START DATA SHOWN

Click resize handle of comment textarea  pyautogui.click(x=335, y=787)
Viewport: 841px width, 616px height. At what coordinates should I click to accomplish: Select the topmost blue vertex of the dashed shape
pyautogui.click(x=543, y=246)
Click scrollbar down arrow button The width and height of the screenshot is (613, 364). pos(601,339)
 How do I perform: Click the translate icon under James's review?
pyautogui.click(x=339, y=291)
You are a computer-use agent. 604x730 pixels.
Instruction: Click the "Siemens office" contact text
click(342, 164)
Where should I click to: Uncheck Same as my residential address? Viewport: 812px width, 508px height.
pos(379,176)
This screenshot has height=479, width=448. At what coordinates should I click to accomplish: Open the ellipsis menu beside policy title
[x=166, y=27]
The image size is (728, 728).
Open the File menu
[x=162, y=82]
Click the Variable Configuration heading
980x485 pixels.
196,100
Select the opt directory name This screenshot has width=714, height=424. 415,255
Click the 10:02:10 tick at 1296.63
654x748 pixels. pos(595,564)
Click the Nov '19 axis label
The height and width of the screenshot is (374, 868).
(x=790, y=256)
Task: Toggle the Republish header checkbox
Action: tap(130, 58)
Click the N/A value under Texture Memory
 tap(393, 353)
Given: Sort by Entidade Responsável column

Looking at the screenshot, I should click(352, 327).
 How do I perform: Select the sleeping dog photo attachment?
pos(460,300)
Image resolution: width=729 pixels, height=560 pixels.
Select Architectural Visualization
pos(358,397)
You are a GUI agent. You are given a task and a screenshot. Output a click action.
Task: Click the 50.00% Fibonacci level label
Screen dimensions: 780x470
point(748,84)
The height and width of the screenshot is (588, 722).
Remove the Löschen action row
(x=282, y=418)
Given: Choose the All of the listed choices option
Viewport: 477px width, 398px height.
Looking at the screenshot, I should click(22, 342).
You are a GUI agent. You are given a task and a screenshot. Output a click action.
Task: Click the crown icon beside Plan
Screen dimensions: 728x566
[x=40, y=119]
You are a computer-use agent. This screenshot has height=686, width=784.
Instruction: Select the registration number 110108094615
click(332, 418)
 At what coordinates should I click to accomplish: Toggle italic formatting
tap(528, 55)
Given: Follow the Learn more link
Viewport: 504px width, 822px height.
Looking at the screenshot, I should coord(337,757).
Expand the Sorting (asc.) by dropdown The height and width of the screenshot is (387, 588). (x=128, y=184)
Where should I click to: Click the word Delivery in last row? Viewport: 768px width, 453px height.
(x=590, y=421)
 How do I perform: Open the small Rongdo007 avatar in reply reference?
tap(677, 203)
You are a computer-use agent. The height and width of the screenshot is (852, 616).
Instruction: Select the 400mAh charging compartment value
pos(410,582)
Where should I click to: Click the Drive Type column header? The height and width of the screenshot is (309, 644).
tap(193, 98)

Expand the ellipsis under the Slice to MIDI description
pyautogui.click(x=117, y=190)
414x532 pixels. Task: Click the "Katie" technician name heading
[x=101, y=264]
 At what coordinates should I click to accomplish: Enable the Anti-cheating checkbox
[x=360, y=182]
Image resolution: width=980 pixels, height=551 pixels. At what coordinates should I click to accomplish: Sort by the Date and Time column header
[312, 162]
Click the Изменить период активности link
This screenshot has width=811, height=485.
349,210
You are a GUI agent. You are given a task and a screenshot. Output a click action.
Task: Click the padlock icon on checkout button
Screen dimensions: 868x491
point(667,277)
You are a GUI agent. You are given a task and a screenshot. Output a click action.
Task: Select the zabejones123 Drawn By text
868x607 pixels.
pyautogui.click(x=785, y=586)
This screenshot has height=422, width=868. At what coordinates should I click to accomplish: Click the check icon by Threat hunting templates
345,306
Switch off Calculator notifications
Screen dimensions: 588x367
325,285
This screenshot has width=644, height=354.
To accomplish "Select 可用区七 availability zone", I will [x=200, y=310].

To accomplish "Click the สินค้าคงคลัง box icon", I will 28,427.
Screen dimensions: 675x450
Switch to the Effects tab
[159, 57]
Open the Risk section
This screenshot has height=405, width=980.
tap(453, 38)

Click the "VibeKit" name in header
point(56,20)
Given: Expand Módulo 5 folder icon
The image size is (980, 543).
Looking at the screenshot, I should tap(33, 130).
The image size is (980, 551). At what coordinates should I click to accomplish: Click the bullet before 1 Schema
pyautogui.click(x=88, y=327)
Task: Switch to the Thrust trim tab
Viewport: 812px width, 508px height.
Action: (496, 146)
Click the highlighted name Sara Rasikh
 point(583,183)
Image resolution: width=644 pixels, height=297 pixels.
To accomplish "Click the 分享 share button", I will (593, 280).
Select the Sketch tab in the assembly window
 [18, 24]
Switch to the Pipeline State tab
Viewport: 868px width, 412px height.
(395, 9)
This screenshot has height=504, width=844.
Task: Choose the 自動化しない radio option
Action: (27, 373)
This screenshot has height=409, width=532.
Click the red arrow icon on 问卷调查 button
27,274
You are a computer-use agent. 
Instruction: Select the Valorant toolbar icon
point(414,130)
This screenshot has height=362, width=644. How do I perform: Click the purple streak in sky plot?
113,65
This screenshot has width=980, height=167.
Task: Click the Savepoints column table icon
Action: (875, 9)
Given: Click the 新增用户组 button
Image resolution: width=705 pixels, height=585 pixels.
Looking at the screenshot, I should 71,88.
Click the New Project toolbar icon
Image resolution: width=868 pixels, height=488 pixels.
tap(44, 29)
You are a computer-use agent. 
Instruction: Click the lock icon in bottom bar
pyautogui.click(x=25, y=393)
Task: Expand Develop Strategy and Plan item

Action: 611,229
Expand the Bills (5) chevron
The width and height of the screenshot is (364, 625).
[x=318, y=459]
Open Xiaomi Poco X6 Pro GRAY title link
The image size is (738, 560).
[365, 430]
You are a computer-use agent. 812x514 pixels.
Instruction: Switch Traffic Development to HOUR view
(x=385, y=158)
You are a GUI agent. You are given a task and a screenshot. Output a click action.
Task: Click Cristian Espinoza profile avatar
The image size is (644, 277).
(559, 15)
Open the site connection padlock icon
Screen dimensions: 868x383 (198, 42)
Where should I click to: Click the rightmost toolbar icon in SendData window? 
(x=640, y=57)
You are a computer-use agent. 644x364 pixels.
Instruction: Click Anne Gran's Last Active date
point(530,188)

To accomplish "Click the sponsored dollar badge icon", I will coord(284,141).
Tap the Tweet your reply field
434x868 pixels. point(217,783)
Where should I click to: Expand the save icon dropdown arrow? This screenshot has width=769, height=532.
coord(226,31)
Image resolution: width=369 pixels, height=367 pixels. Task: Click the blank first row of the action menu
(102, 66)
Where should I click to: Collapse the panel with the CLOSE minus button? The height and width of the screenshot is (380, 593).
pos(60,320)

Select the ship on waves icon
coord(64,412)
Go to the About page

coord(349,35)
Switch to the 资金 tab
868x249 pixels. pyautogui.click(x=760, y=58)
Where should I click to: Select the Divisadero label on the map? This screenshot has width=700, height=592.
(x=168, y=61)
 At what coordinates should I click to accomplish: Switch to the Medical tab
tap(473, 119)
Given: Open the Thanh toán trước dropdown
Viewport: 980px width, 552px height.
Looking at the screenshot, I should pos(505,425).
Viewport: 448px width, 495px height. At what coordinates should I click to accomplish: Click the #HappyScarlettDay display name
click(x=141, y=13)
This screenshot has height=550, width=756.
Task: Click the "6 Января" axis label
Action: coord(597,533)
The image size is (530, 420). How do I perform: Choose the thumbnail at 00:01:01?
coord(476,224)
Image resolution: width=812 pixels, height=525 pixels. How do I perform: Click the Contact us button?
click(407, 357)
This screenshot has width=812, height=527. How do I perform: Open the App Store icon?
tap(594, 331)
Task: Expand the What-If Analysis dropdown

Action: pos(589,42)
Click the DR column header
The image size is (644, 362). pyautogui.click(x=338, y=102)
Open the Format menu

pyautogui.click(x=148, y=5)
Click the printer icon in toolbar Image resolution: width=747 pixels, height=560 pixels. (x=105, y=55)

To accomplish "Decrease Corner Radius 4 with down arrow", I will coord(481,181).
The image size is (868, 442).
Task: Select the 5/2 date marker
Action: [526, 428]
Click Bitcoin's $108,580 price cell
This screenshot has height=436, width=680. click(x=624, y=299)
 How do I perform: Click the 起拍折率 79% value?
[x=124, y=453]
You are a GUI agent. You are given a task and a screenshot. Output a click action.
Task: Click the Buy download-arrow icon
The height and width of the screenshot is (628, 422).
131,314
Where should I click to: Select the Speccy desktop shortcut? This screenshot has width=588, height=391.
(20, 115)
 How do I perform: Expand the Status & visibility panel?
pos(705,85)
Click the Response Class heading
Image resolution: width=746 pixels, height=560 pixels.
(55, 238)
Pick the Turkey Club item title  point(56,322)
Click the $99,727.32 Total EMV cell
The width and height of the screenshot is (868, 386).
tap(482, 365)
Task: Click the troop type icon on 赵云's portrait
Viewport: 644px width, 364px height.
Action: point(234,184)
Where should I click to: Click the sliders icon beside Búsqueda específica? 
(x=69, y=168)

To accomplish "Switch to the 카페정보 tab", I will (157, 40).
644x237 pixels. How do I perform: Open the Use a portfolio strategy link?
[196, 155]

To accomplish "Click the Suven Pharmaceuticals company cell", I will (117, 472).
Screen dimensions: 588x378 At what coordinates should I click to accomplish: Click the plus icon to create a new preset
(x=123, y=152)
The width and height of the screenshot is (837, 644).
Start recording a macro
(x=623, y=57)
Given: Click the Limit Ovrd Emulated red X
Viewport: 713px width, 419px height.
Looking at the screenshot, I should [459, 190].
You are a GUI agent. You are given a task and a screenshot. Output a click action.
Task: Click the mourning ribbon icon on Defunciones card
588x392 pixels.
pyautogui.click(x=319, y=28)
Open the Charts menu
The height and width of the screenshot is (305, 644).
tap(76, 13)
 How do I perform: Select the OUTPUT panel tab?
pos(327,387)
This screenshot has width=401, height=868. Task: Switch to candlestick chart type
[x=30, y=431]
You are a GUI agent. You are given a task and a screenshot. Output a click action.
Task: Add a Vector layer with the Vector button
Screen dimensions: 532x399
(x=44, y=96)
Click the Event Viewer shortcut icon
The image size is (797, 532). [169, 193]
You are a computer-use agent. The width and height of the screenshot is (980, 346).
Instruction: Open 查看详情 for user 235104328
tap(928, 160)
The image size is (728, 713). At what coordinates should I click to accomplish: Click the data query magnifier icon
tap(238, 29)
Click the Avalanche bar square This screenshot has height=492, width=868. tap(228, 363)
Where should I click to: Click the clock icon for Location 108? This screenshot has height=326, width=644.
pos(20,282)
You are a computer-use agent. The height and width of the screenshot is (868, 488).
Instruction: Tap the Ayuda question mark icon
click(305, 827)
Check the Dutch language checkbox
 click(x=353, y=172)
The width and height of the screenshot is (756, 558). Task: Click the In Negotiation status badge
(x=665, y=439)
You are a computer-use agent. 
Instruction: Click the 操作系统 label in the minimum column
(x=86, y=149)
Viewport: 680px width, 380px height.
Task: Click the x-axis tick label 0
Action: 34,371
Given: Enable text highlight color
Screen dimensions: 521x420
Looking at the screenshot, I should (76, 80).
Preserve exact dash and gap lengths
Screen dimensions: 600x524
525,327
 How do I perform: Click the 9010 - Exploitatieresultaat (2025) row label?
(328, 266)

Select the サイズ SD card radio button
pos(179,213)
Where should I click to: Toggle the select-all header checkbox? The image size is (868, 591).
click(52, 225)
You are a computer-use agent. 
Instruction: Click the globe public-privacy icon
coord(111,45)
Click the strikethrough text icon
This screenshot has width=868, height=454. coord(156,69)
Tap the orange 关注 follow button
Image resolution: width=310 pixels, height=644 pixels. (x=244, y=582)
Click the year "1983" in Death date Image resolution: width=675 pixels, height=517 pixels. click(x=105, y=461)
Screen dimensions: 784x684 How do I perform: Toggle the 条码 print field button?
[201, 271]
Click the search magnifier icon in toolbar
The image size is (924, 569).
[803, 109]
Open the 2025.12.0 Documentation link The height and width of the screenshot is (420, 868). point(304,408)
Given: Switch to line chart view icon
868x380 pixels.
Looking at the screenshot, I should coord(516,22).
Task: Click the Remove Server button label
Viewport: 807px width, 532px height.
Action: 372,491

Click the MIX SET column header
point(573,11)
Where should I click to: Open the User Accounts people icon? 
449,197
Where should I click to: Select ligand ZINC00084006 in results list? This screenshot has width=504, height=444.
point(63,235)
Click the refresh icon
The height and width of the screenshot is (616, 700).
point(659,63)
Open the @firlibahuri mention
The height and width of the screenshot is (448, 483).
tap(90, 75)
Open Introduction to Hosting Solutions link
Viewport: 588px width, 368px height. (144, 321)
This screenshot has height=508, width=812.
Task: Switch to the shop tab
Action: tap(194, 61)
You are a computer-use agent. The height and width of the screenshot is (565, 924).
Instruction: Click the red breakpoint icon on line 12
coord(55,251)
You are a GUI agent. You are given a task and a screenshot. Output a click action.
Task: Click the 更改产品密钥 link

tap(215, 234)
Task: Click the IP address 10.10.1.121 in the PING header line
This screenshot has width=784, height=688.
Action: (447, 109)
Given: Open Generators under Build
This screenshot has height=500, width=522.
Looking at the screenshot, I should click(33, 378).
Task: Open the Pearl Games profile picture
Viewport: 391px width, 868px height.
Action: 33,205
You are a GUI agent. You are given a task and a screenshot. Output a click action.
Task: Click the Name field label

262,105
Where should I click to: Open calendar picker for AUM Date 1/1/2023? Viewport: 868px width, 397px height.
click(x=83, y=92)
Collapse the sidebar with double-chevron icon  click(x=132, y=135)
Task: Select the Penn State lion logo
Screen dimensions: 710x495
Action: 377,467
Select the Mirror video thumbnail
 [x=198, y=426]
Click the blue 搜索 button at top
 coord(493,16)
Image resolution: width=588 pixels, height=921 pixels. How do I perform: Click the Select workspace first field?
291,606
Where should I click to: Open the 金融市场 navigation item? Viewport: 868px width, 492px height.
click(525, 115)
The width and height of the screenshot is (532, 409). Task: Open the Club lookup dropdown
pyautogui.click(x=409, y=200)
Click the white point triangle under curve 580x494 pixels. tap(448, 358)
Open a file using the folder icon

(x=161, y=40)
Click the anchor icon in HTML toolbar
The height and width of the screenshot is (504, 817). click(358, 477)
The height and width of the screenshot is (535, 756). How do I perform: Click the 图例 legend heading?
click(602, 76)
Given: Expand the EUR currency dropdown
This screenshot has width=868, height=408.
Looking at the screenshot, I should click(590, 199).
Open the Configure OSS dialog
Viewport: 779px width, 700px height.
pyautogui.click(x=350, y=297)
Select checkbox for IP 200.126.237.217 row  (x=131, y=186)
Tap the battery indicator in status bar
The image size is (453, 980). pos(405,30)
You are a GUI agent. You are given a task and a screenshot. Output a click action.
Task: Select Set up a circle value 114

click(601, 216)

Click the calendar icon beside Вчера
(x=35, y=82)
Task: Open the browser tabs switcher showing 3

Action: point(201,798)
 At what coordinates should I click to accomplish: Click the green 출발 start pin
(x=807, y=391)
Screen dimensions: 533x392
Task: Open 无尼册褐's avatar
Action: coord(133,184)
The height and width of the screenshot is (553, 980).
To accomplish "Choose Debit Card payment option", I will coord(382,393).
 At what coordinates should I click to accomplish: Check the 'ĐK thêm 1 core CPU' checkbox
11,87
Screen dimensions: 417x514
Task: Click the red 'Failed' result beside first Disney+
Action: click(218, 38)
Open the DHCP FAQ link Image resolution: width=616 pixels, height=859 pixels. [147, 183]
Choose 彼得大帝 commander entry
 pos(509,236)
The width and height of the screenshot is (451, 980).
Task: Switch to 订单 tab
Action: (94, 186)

END DATA SHOWN

WHAT THIS TASK INVOLVES: For this exercise, please output exactly the lines above starting at the line with "Instruction: Click the globe" and ending at the line with "Given: Switch to line chart view icon", ends included.

SOLUTION TO THE PROBLEM:
Instruction: Click the globe public-privacy icon
coord(111,45)
Click the strikethrough text icon
This screenshot has width=868, height=454. coord(156,69)
Tap the orange 关注 follow button
Image resolution: width=310 pixels, height=644 pixels. (x=244, y=582)
Click the year "1983" in Death date Image resolution: width=675 pixels, height=517 pixels. click(x=105, y=461)
Screen dimensions: 784x684 How do I perform: Toggle the 条码 print field button?
[201, 271]
Click the search magnifier icon in toolbar
The image size is (924, 569).
[803, 109]
Open the 2025.12.0 Documentation link The height and width of the screenshot is (420, 868). point(304,408)
Given: Switch to line chart view icon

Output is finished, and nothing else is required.